The National Memorial for Peace and Justice

Most of us remember where we were on September 11, 2001, just as an earlier generation remembers where they were when John F Kennedy and Martin Luther King Jr. were assassinated. When I visited The National Memorial for Peace and Justice, informally known as the National Lynching Memorial, in Montgomery, Alabama, I found another place that I would never forget.

I visited the memorial with two friends on a Saturday afternoon. We approached it by climbing a grassy hill that overlooks the original Capital of the Confederacy – Montgomery -- once a center of the slave trade.

We came to a memorial like no other. Suspended from a concrete roof were 805 steel monoliths the size of coffins inscribed with the names of over 4400 African Americans who were lynched in America between 1877 and 1950. All were lynched by white people.

An unknown victim was lynched because he asked a white woman for a drink of water.

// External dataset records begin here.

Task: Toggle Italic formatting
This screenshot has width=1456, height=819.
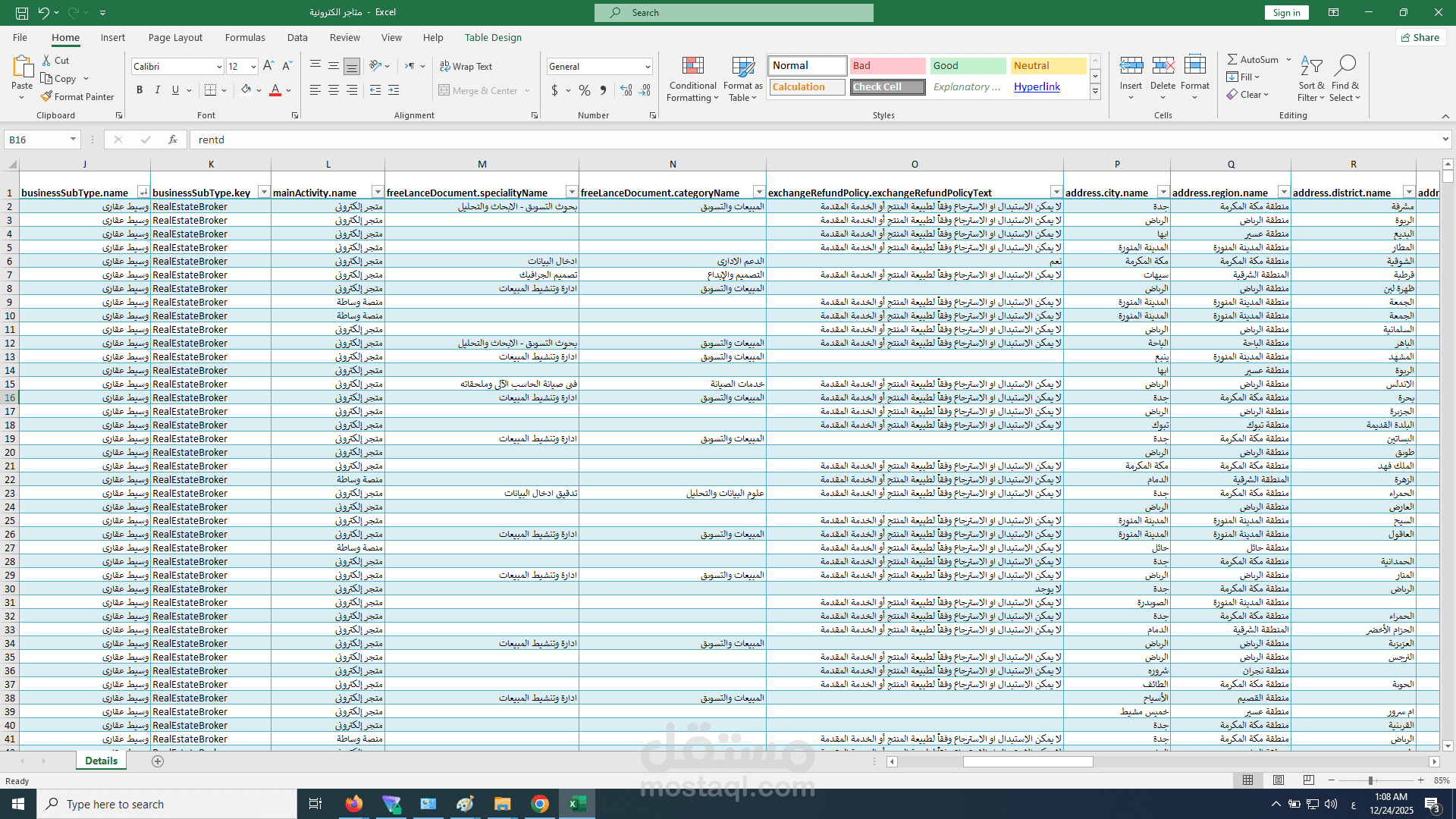Action: (x=158, y=90)
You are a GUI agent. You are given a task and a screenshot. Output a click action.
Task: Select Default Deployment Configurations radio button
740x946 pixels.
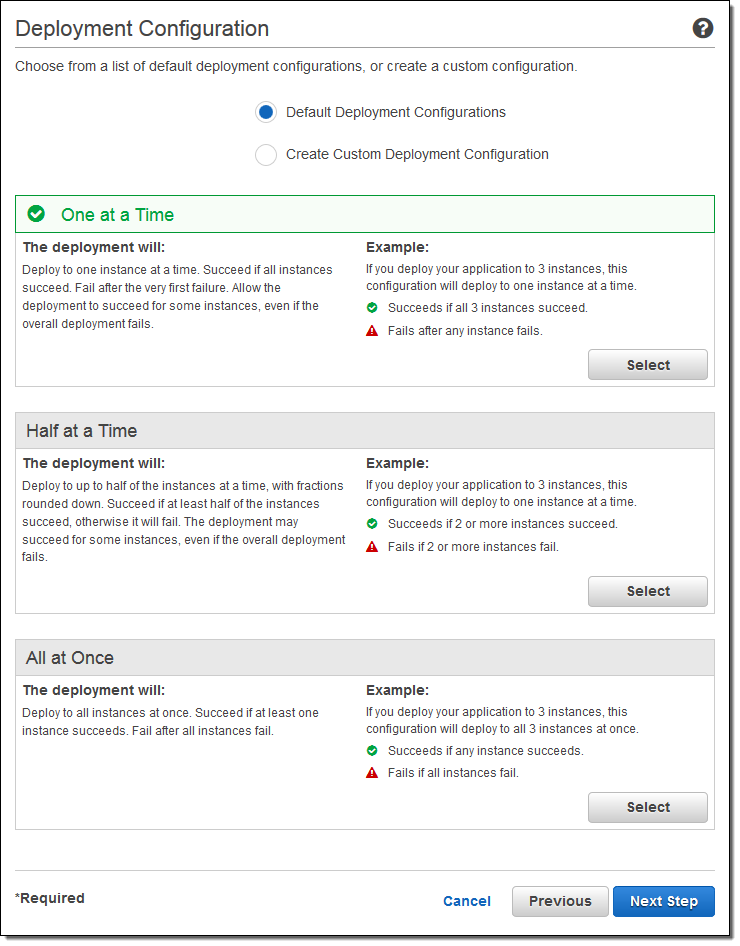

Parks Banks was lynched because he had a photograph of a white woman in his wallet. Mr. Al McCamy was lynched in Dalton, Georgia, for touching a ten-year-old white girl.

Volunteers have collected earth from the site where each lynching occurred. The collections are displayed in rows of clear glass jars beneath the monoliths. Some of the earth is red. When we left at dusk, many visitors were crying.

I noticed the care and tenderness of the guides at the memorial. How moving that in a place recalling terror, one can be touched by the love of others.